Vai ser muito ruim. Nosso soldado não é preparado para isso. Não somos doutrinados e não temos equipamentos nem armamento para esse tipo de manifestação. Aí a polícia entra em greve porque quer mais salário, e os militares que são mal pagos são jogados na bucha de canhão, para enfrentar o povo. Com que armamento? Vai atirar no povo e o povo se revolta contra o Exército? Dilma tem que combater com os meios que ela tem. O Exército não é para isso. Não temos preparo. Soldadinho, recruta de três meses vai enfrentar isso se policial está levando surra de black bloc? Aí, a gente vai lá para desmoralizarem a gente? Ou vai matar gente? Pelo amor de Deus.
O Brasil precisa de uma lei antiterrorismo, como a que está para ser votada no Senado?
Se o senhor pudesse voltar no tempo, sabendo que os três anos e quatro meses no comando do DOI-Codi iriam marcar toda a sua trajetória, aceitaria, mesmo assim, o convite para chefiar o órgão?
Sim. Eu era militar e tinha que aceitar. Achei, também, que não era uma ordem absurda, porque, no Exército, tem uma coisa: ordem absurda não se cumpre. Fui designado, o comandante confiou em mim. Faria de novo, sim.
No documentário Verdade 12.528, o ex-ministro Franklin Martins diz: "Por que o Ustra guarda silêncio? Por que o Ustra esconde o Tibiriçá, o seu nome de guerra como torturador? Por que ele não fala dos seus crimes? Porque ele é incapaz de defender o que ele fez à luz dos valores mais profundos da sociedade humana". O raciocínio do ex-ministro está correto?
Acho um absurdo o que ele está falando. Primeira coisa: Doutor Tibiriçá... eu nunca me escondi com nome de Doutor Tibiriçá. Sabe qual foi a história do Doutor Tibiriçá? Uma vez eu estava lá interrogando um preso que estava chegando, conversando com um preso que tinha acabado de chegar e eu não queria que ele soubesse quem era eu. E aí chegou um coitado de um, de um... Ele era da antiga guarda não sei do que, que foi juntada com a polícia militar. Era um capitão de idade, sem maldade, que chegou dizendo: "Major Ustra, major Ustra, eu queria saber não sei o quê...". Depois, eu cheguei para ele e disse assim: "Fulano, pelo amor de Deus, não me chama de major Ustra na hora que estou falando lá, me chama de Tibiriçá". Falei assim. Não estava me escondendo com o nome de Tibiriçá, porque todos os ofícios eram assinados como major Ustra. É um absurdo eu querer me esconder com o nome de Tibiriçá. Primeira mentira. A outra: mas que crimes eu cometi? Franklin Martins não é um terrorista que sequestrou o embaixador americano? Quem é este terrorista para dizer que eu cometi crime? Ele que tem que assumir que era terrorista e cometeu crimes. Sequestro é crime - hoje, hediondo. Eu justifico todas as acusações contra mim, mas ele não pode dizer que não cometeu crime.
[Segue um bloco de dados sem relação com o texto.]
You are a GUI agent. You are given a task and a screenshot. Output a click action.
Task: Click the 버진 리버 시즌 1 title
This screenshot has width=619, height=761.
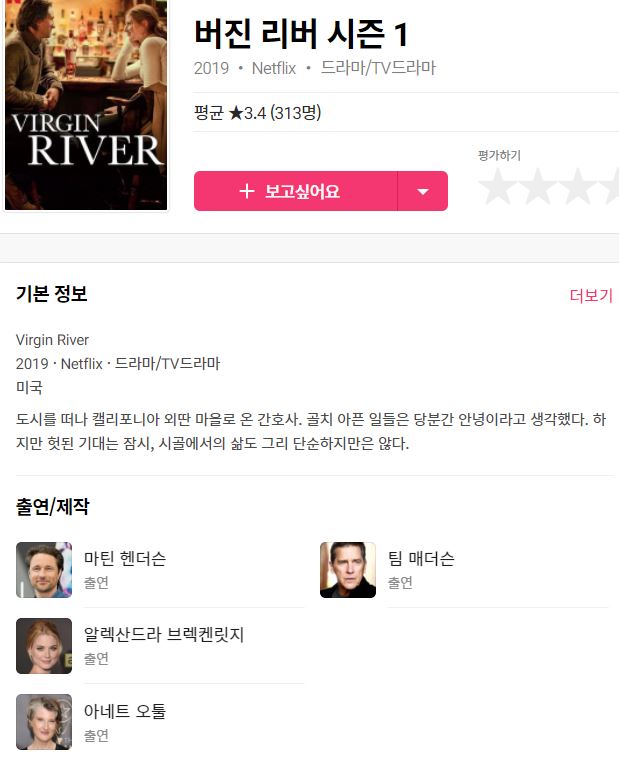[x=301, y=33]
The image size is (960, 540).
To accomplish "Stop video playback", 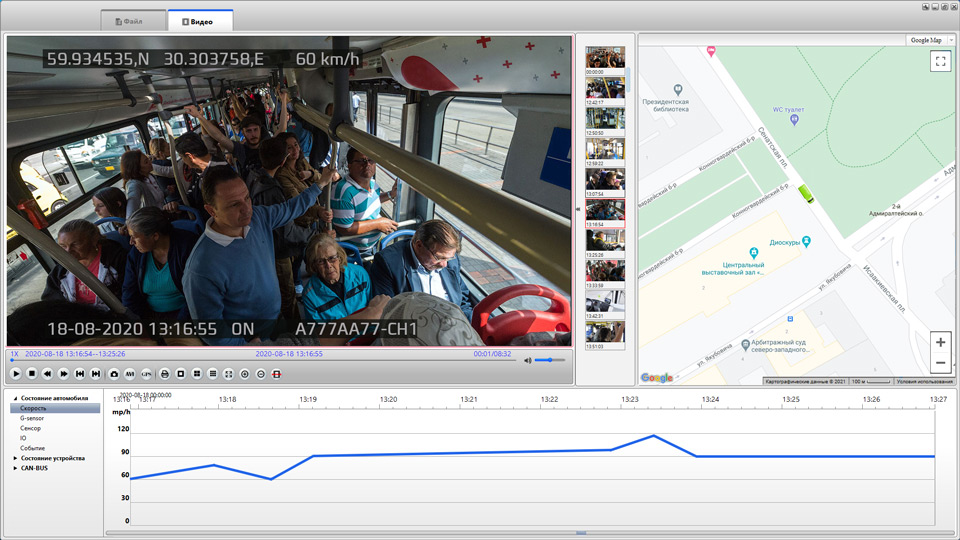I will click(x=31, y=373).
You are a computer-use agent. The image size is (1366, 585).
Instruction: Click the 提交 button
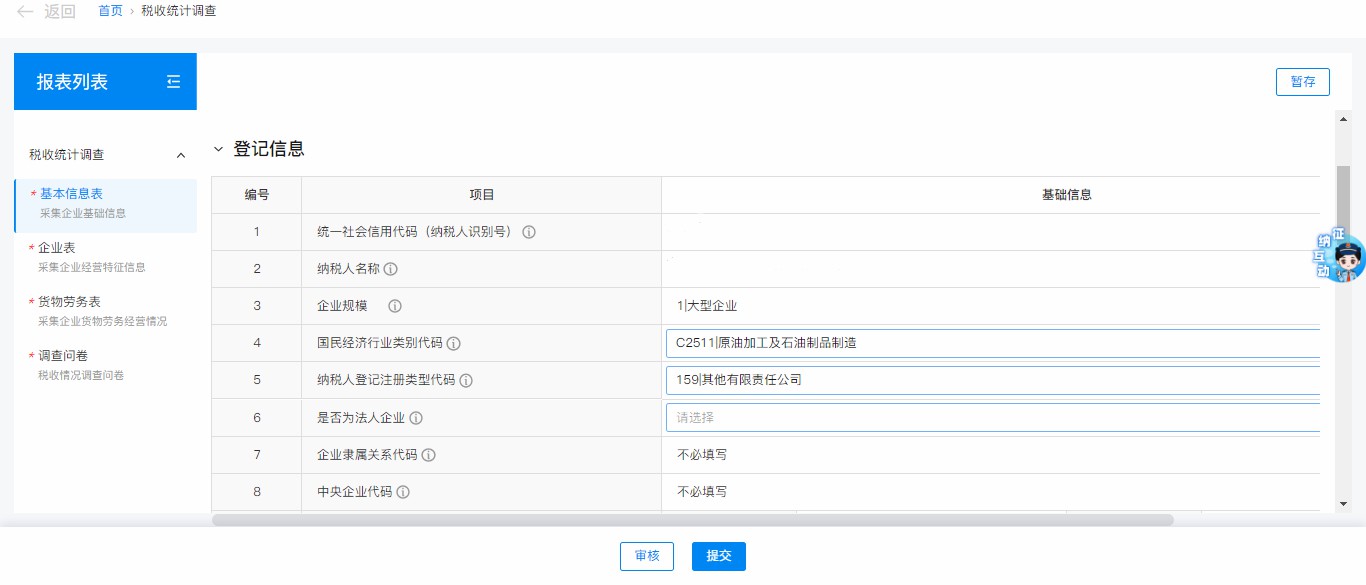pos(718,556)
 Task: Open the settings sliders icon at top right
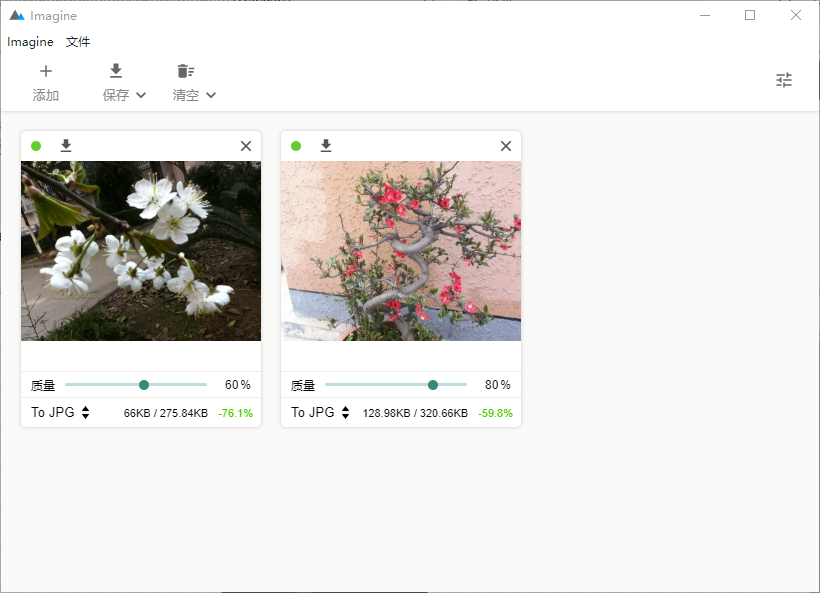point(784,80)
O senhor se arrepende de alguma coisa que fez em toda a sua vida?
Honestamente, não. Não me arrependo. Não tenho nada que me arrepender.
Como o senhor gostaria de ser lembrado pelas futuras gerações?
Como um soldado, um militar que trabalhou, cumpriu ordens e ajudou o país a voltar a normalidade. Que lutou com dignidade e humanidade, principalmente. Não cometi maldade. O dia em que morrer vou tranquilo na presença de Deus, muito tranquilo. Tranquilo mesmo. Não cometi nada de errado.